What is an Enduring Power of Attorney?

An “Enduring Power of Attorney” is a Power of Attorney that contains a clause stating that the powers remain in effect after a donor suffers a loss of capacity.

There are two types of Enduring Powers of Attorney:

1. An immediate Enduring Power of Attorney takes effect immediately and specifically states that it is to continue even if the donor becomes mentally disabled.
2. A springing Enduring Power of Attorney takes effect when the donor becomes mentally disabled or some other specified event occurs.

What are the formal requirements for an Enduring Power of Attorney?

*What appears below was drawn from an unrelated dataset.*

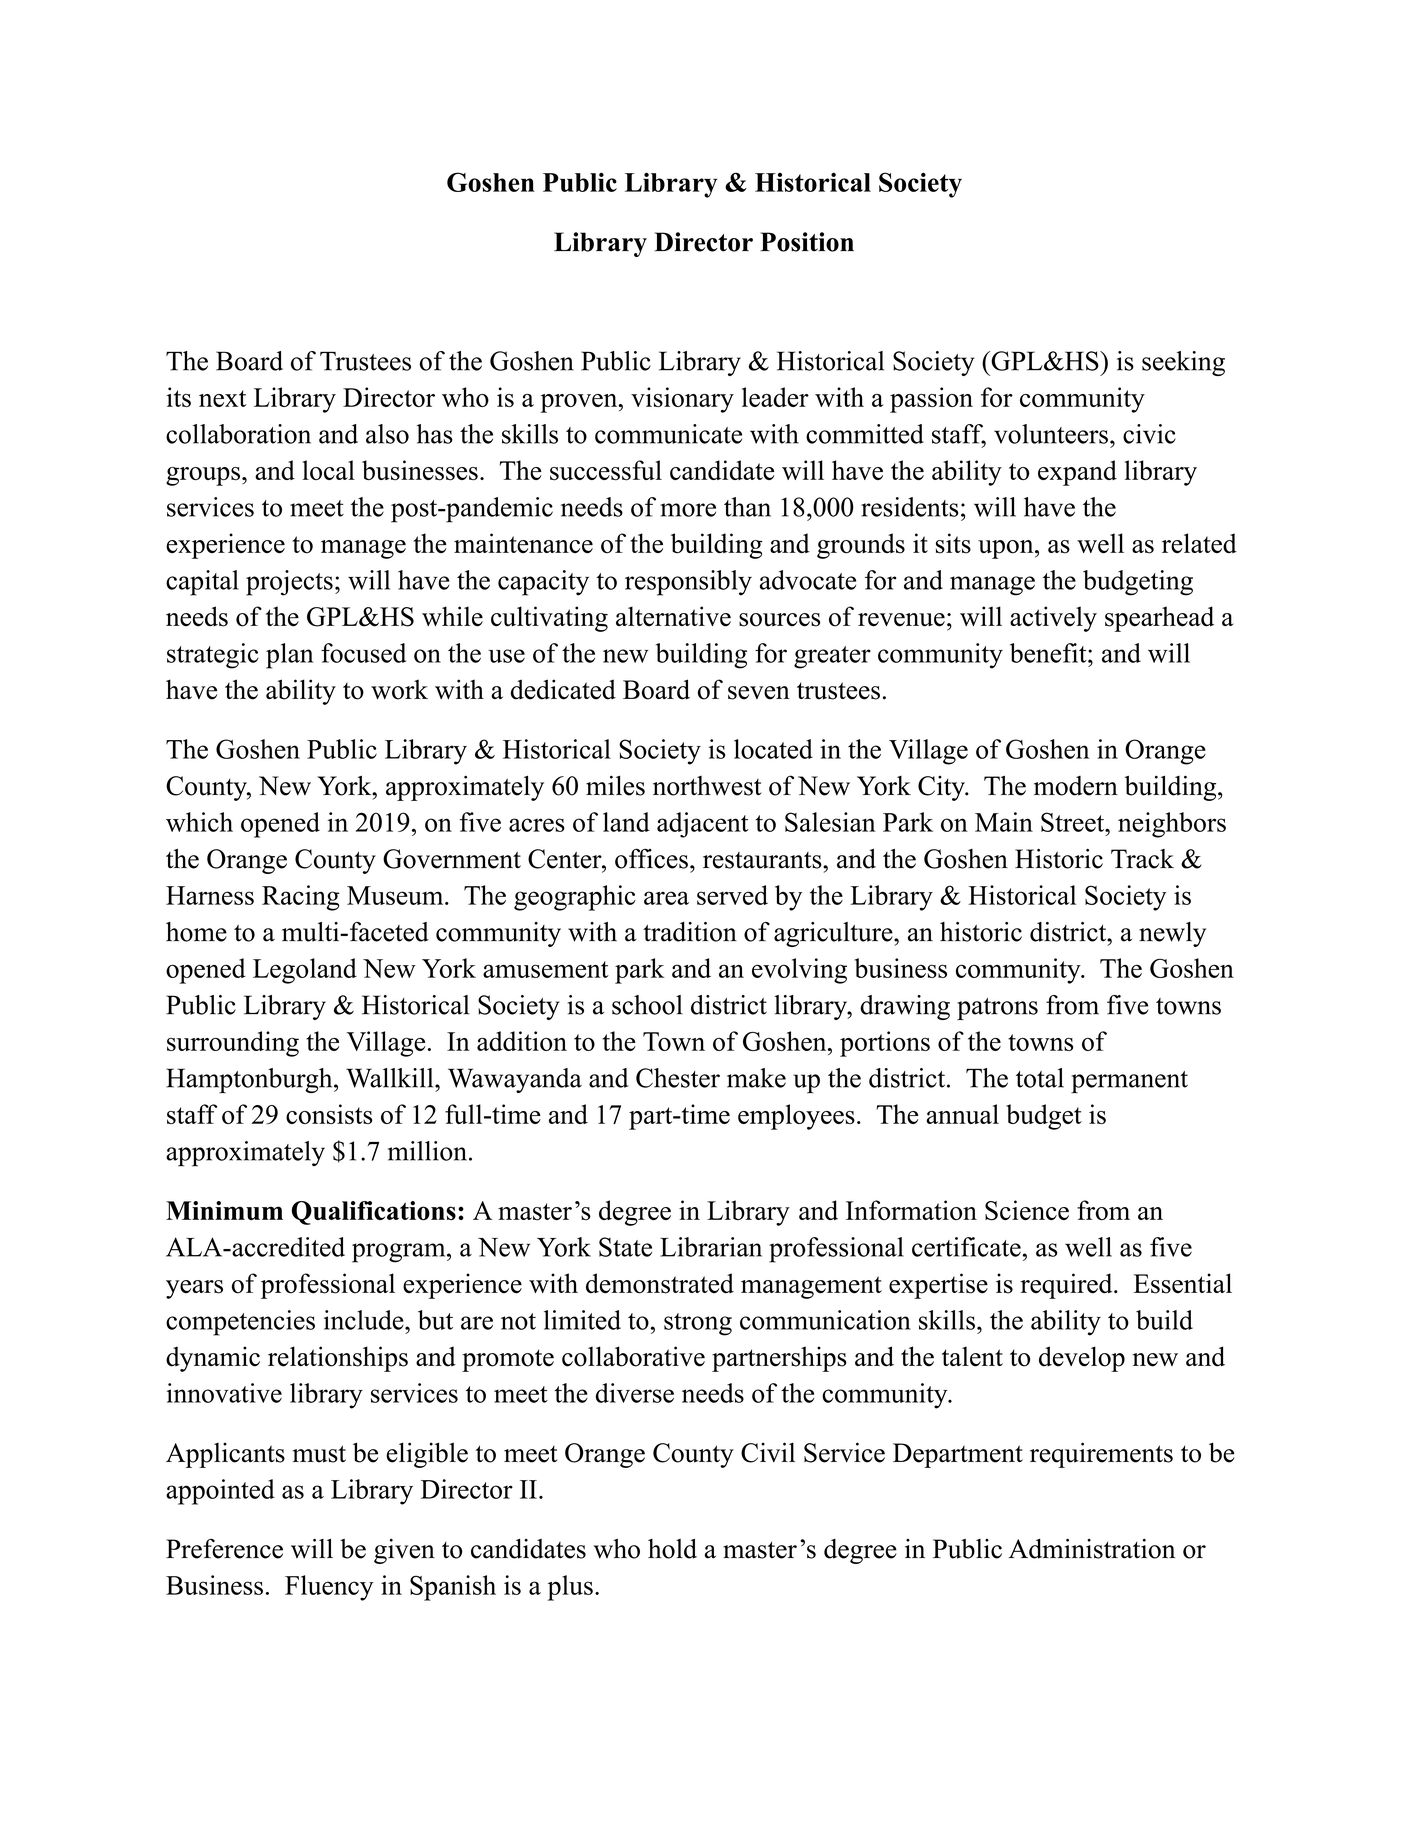 This image has height=1823, width=1409. I want to click on seeking, so click(1183, 363).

An Enduring Power of Attorney must:
· be in writing and dated,
· be signed by the donor in the presence of a witness,
· be signed by the witness in the presence of the donor, and
· contain one of the following statements

a. it is to continue notwithstanding any mental incapacity or infirmity of the donor that occurs after the execution of the Power of Attorney, or
b. it is to take effect on the mental incapacity or infirmity of the donor.

Enduring Powers of Attorney have only been in force since the enactment of the Powers of Attorney Act on June 25, 1991.

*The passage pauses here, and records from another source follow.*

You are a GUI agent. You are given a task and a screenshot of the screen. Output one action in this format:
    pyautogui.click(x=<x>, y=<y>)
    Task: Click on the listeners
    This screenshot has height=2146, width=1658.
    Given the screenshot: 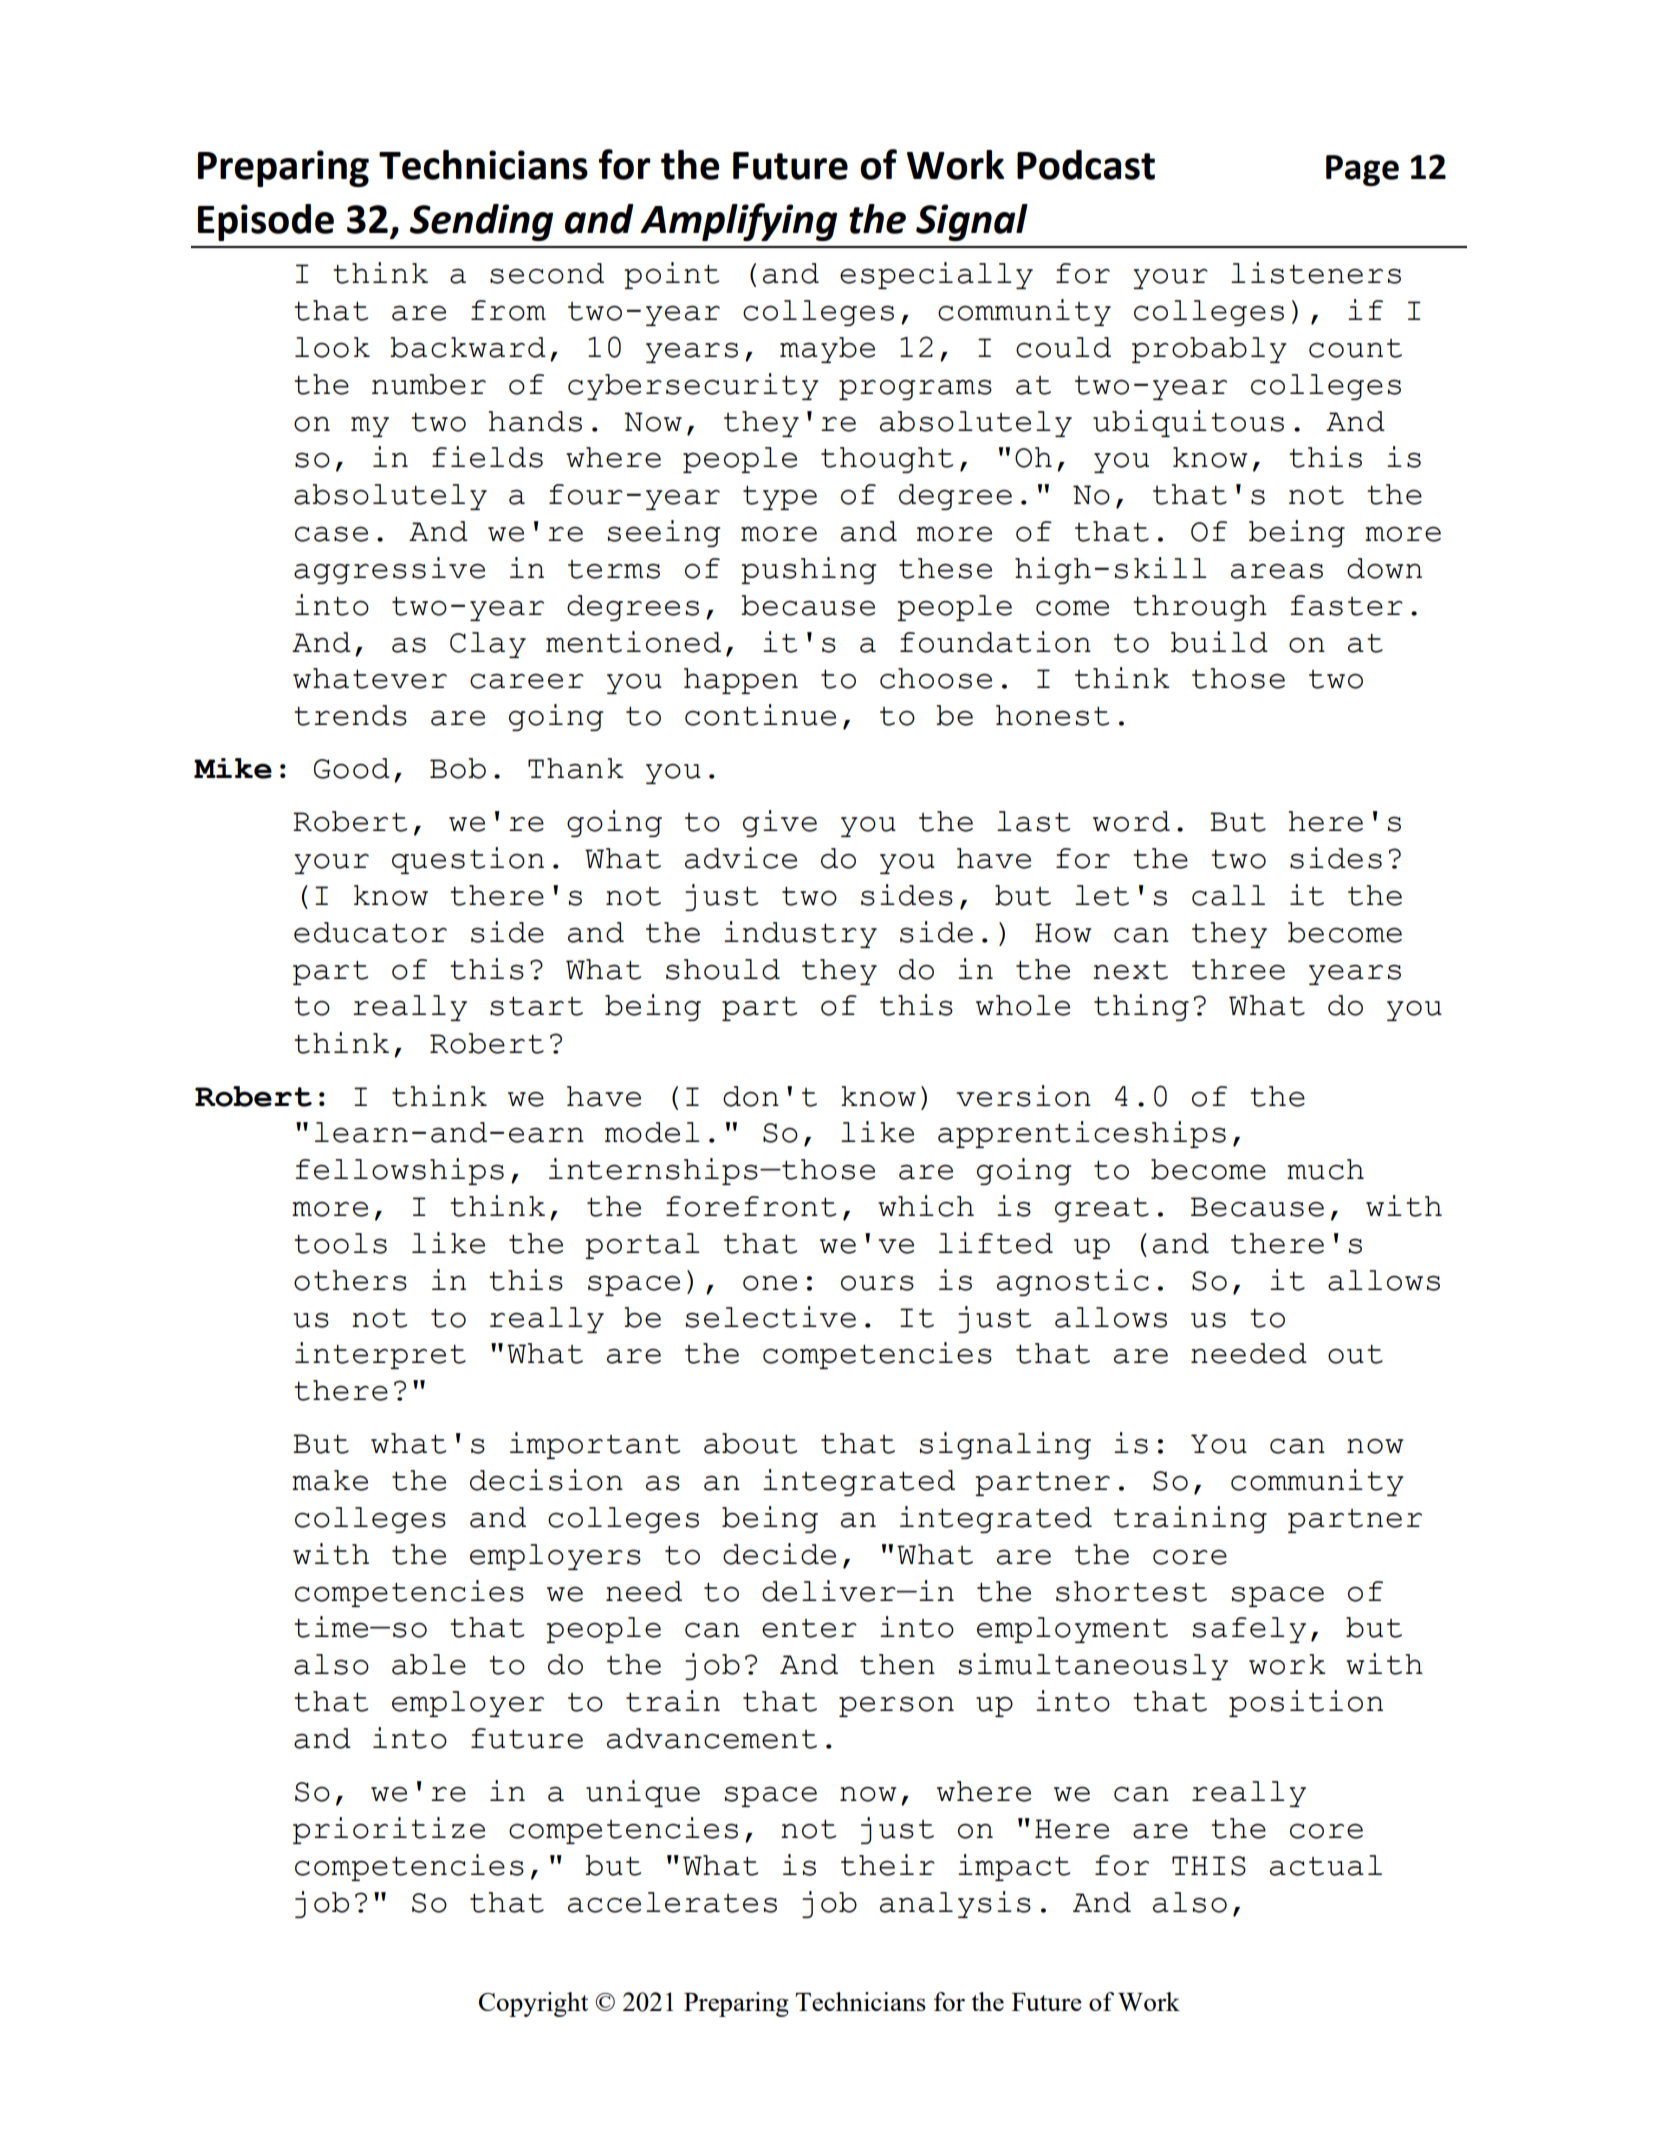 What is the action you would take?
    pyautogui.click(x=1316, y=273)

Who can act as an attorney under an Enduring Power of Attorney?

Any adult can be appointed as an attorney. An attorney does not have to be a resident of Alberta to act for someone living in Alberta or deal with property located in Alberta.
A donor can appoint more than one attorney. An attorney can be a person, a financial institution or a combination of both.
A donor should be very careful when choosing an attorney. The donor should have confidence that the person chosen will act in the best interests of the donor and have sufficient expertise to deal with the donor’s property.
The donor should ensure that the chosen attorney is aware of the Enduring Power of Attorney and agrees to being appointed.
The Public Trustee cannot act as an attorney.

If I do not have an Enduring Power of Attorney and I lose capacity, how are decisions about my finances and property made?

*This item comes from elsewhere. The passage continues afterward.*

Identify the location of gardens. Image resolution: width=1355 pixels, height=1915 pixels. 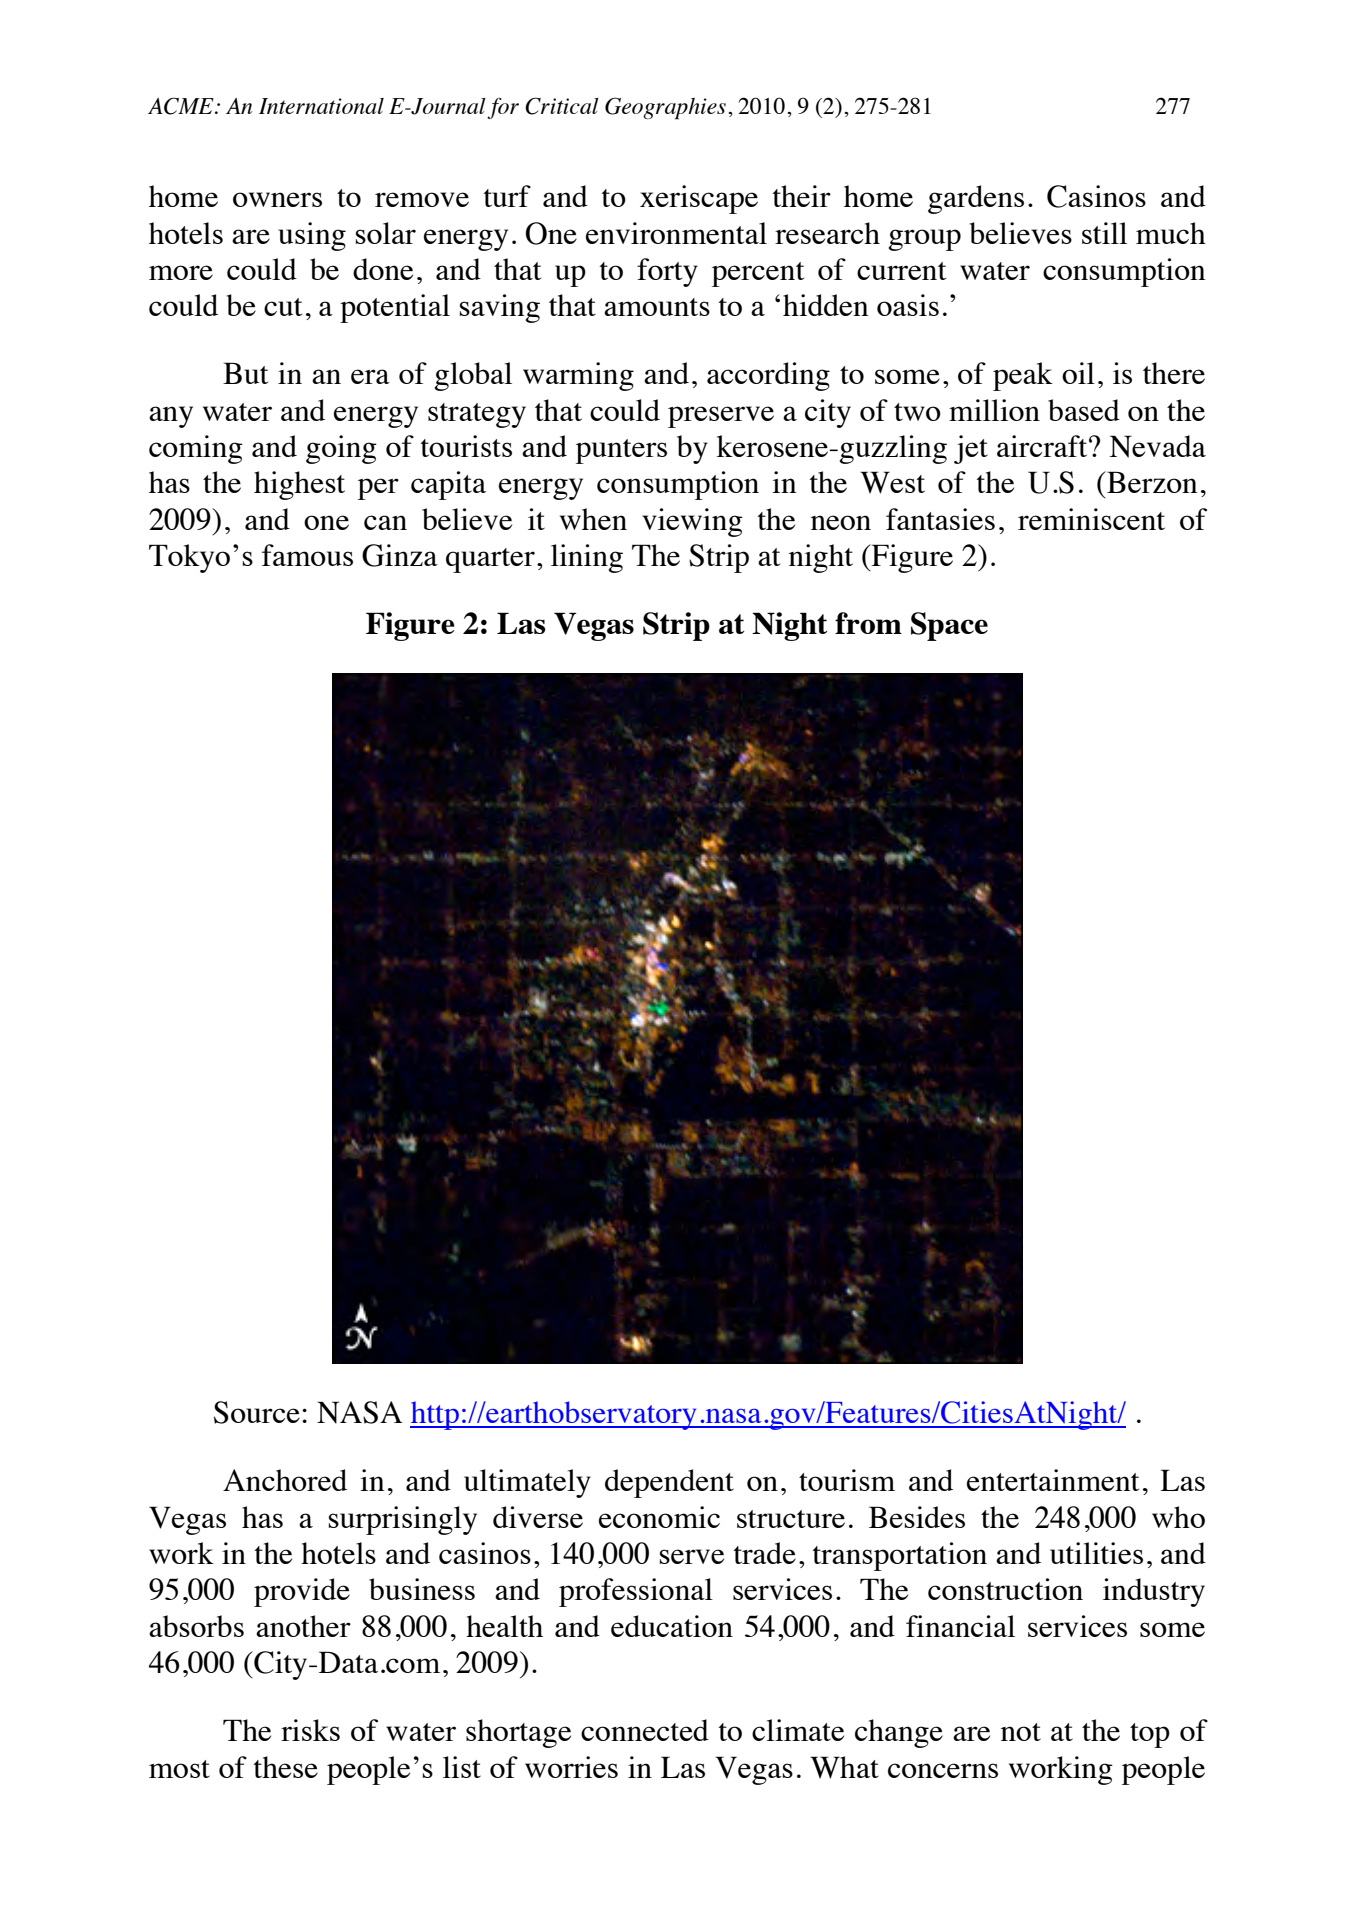
(976, 199).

A Trusteeship Order must be obtained by order of the Surrogate Court (Court of Queen’s Bench). In this case, a court appoints a trustee to manage your finances and property. You do not get to choose who the trustee is.

What is a will?

A will is a document containing your instructions and wishes as to how your property and assets are to be distributed after your death. A will is especially necessary if you have assets and property that you wish to specifically allocate to particular beneficiaries.

How is my property distributed if I do not have a will?

Dying without a will or a valid will, is called intestacy. If you do not have a will (or if you do not have a valid will), your property will be distributed according to the Wills and Succession Act of Alberta. This statute sets out who your beneficiaries are and what portion of your estate they will receive. You do not get to choose who your property is distributed to and you do not get to choose who administers your estate. The Surrogate Court (the Court of Queen’s Bench of Alberta) appoints an Administrator for your estate and that person oversees the administration of your estate.
For example, under the Wills and Succession Act, if an individual dies without a will, and leaves a surviving spouse or adult interdependent partner but no descendants, the entirety of his or her estate goes to his or her surviving spouse or adult interdependent partner.
For more information about property distribution under intestacy, please contact Kazmi Law Office.

Why should I make a will?

The five main reasons for making a will are as follows:

1. You can distribute your estate the way you see fit;
2. You can choose your beneficiaries and how much each beneficiary receives (and in some cases, when the beneficiary receives his/her gift);
3. You can choose how your estate is to be administered and by whom as you select the Personal Representative (the executor);
4. You can allow or provide for otherwise unforeseen events or contingencies by giving your Personal Representative discretion as to how to administer your estate; and
5. You can appoint guardians for your minor children.